Flashcards in Normal mitochondrial function -lecture 2 Deck (34):
What was originally thought about the complexes involved in the ETC ?
originally thought they were all distinct entities in the membrane but actually they form supercomplexes
What are the different combinations of the super complexes and why is it thought that they occur?
3 + 4
1 + 3
1 + 3 + 4
not fully understood but appears to relate to oxygen and substrate levels and likely serves to reduce ROS released form complexes 1 and 3
What is different about ATP synthase ?
it is scarcely part of the super complex unit but it can be found co-migrating as a dimer with other super complexes
What is the function of complex 4 in supercomplexes?
it is able to increase the catalytic activity by modifying the conformation of the super complex
What is the advantage of having super complexes?
- easier to mop up radical agents so there are less ROS
- also means they can immediately pass on electrons
What is an important property about mitochondria?
their extremely hyper polarised membrane potential- it can reach -150 to -180mV in the presence of ADP
Why do mitochondria have such a negative membrane potential?
because of the generation of the proton gradient by OXPHOS
- It is a good measure of how healthy the mitochondria are
What is JC1 staining used for ?
it is used for staining mitochondrial membrane potentials because it accumulates at very negative potentials forming JC1 complexes
What was shown about the JC1 staining in wt and mutant mouse embryonic fibroblasts?
in normal mouse embyronic fibroblasts there is lots of jc1 complex staining but in the defective cells the membrane potential is depolarised due to OXPHOS not functioning properly as there are defects in the fission process so there is little staining
What does the mitochondrial membrane potential form and what does this mean for calcium ions?
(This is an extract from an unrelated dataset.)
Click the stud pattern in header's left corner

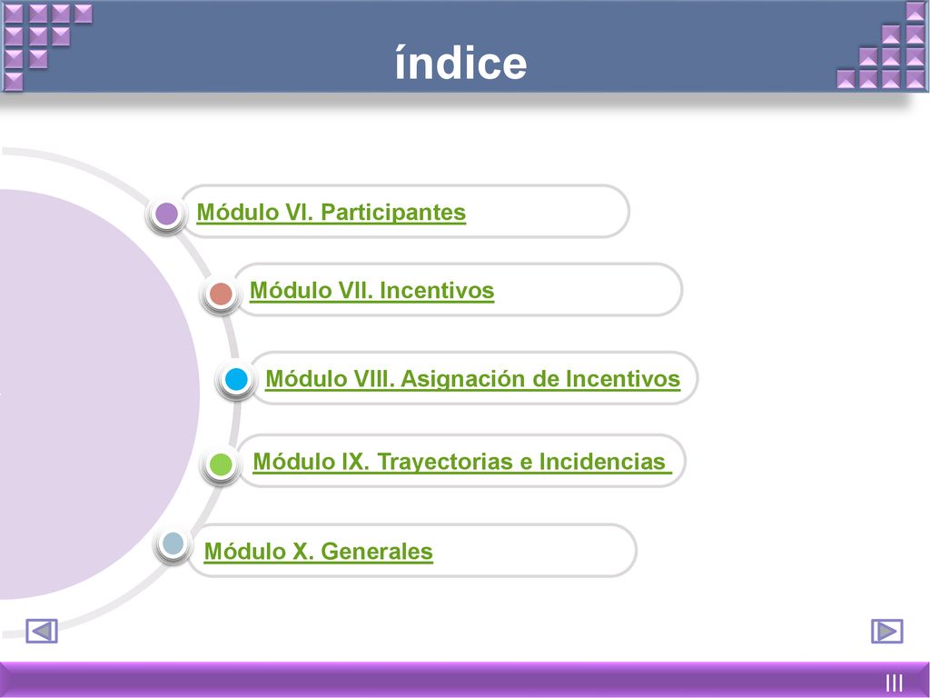[x=47, y=46]
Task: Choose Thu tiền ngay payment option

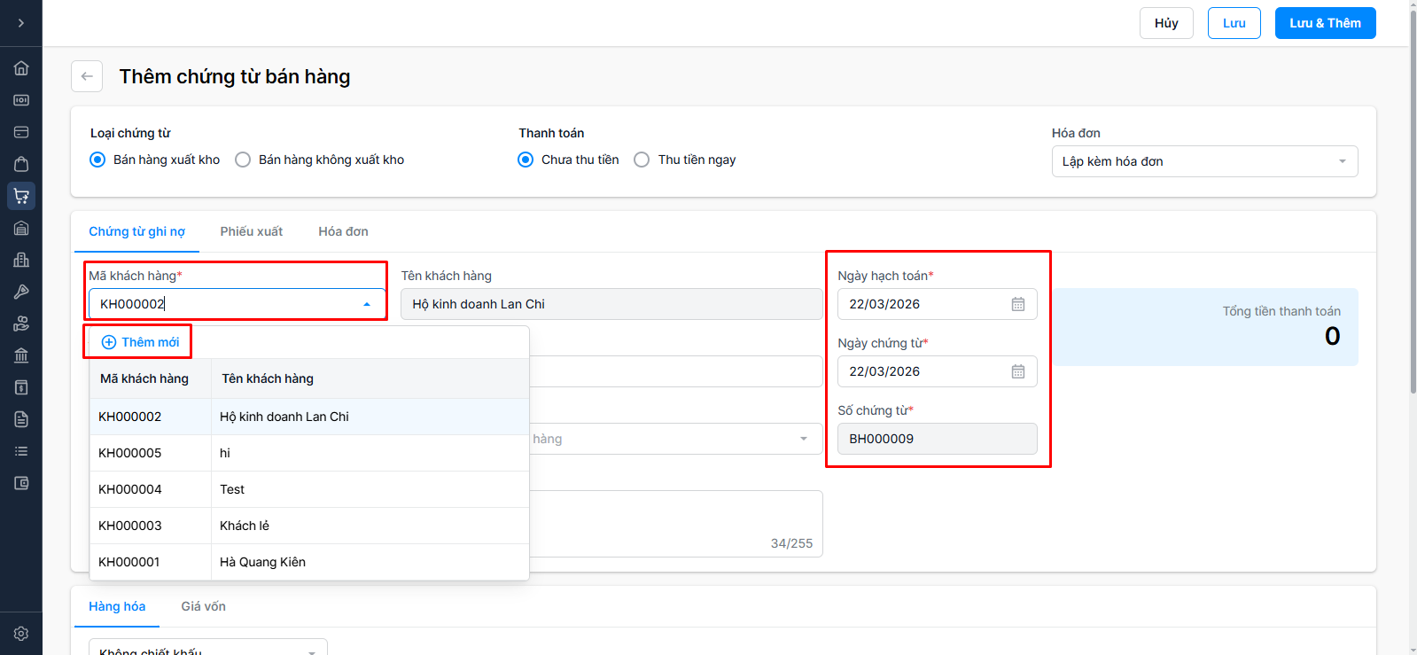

It forms an intracellular gradient between intracellular millieu and the mitochondria which has a big heavy gradient for positive charged ions such as calcium ions
- when calcium uniporter is opened you immediately get calcium flowing into mitochondria down its concentration gradient therefore the mitochondria act as a calcium buffer when cytosolic calcium rises- this may smooth calcium dynamics
What does chronic hypoxia do ?
it loads the mitochondria with calcium and therefore individuals that have suffered periods of ischemia, are more likely to suffer from dementia
Which complexes produce ROS and what is a common one thats produced?
complex 1 and 3
- generate ROS specifically superoxide radicals that are highly damaging to mitochondrial DNA, membrane lipids and proteins and if they leak into the cell they can cause cellular damage
What is the main defence against superoxide radicals ?
1) MnSOD in mitochondria
2 + 3) Cu-Zn-SOD in the cytosol and extracellular space
What do dismutases do to superoxide radicals ?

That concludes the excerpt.